=== RECORD EXTRACTS ===

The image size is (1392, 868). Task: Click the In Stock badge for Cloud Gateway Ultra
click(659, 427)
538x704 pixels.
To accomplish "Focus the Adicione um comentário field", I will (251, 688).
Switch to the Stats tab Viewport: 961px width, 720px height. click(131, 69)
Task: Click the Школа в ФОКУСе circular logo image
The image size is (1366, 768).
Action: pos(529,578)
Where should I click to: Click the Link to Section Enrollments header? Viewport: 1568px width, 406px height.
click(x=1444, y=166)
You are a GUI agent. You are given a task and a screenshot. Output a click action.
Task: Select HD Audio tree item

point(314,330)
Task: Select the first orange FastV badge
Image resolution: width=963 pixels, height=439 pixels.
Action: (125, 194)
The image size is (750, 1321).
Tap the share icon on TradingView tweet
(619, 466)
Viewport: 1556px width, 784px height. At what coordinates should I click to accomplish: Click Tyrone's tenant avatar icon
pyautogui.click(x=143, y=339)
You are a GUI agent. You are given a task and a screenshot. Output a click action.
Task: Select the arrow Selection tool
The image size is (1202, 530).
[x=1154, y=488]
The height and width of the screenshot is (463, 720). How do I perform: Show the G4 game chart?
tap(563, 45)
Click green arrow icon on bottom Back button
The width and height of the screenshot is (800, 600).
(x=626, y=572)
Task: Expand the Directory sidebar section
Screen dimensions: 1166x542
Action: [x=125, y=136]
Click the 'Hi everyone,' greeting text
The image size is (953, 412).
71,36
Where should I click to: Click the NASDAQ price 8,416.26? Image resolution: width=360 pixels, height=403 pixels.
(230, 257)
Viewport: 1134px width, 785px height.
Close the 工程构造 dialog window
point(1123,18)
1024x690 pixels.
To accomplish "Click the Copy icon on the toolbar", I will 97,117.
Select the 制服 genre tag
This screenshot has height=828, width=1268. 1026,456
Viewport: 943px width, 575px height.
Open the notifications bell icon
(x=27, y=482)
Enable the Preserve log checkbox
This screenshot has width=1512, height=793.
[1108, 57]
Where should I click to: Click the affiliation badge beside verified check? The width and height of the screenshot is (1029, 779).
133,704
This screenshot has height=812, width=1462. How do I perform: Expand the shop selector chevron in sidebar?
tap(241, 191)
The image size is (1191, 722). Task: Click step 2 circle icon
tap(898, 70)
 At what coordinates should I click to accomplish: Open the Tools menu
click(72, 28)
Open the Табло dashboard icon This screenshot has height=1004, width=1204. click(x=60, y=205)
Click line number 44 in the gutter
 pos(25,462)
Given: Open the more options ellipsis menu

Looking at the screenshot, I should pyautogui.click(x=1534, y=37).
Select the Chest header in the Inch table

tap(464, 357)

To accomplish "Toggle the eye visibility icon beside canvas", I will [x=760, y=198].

===

Restate all of the data above. Match it word for word.

■ **EXERCISE OUTPUT**
The image size is (1392, 868). Task: Click the In Stock badge for Cloud Gateway Ultra
click(659, 427)
538x704 pixels.
To accomplish "Focus the Adicione um comentário field", I will (251, 688).
Switch to the Stats tab Viewport: 961px width, 720px height. click(131, 69)
Task: Click the Школа в ФОКУСе circular logo image
The image size is (1366, 768).
Action: pos(529,578)
Where should I click to: Click the Link to Section Enrollments header? Viewport: 1568px width, 406px height.
click(x=1444, y=166)
You are a GUI agent. You are given a task and a screenshot. Output a click action.
Task: Select HD Audio tree item

point(314,330)
Task: Select the first orange FastV badge
Image resolution: width=963 pixels, height=439 pixels.
Action: (125, 194)
The image size is (750, 1321).
Tap the share icon on TradingView tweet
(619, 466)
Viewport: 1556px width, 784px height. At what coordinates should I click to accomplish: Click Tyrone's tenant avatar icon
pyautogui.click(x=143, y=339)
You are a GUI agent. You are given a task and a screenshot. Output a click action.
Task: Select the arrow Selection tool
The image size is (1202, 530).
[x=1154, y=488]
The height and width of the screenshot is (463, 720). How do I perform: Show the G4 game chart?
tap(563, 45)
Click green arrow icon on bottom Back button
The width and height of the screenshot is (800, 600).
(x=626, y=572)
Task: Expand the Directory sidebar section
Screen dimensions: 1166x542
Action: [x=125, y=136]
Click the 'Hi everyone,' greeting text
The image size is (953, 412).
71,36
Where should I click to: Click the NASDAQ price 8,416.26? Image resolution: width=360 pixels, height=403 pixels.
(230, 257)
Viewport: 1134px width, 785px height.
Close the 工程构造 dialog window
point(1123,18)
1024x690 pixels.
To accomplish "Click the Copy icon on the toolbar", I will 97,117.
Select the 制服 genre tag
This screenshot has height=828, width=1268. 1026,456
Viewport: 943px width, 575px height.
Open the notifications bell icon
(x=27, y=482)
Enable the Preserve log checkbox
This screenshot has width=1512, height=793.
[1108, 57]
Where should I click to: Click the affiliation badge beside verified check? The width and height of the screenshot is (1029, 779).
133,704
This screenshot has height=812, width=1462. How do I perform: Expand the shop selector chevron in sidebar?
tap(241, 191)
The image size is (1191, 722). Task: Click step 2 circle icon
tap(898, 70)
 At what coordinates should I click to accomplish: Open the Tools menu
click(72, 28)
Open the Табло dashboard icon This screenshot has height=1004, width=1204. click(x=60, y=205)
Click line number 44 in the gutter
 pos(25,462)
Given: Open the more options ellipsis menu

Looking at the screenshot, I should pyautogui.click(x=1534, y=37).
Select the Chest header in the Inch table

tap(464, 357)

To accomplish "Toggle the eye visibility icon beside canvas", I will [x=760, y=198].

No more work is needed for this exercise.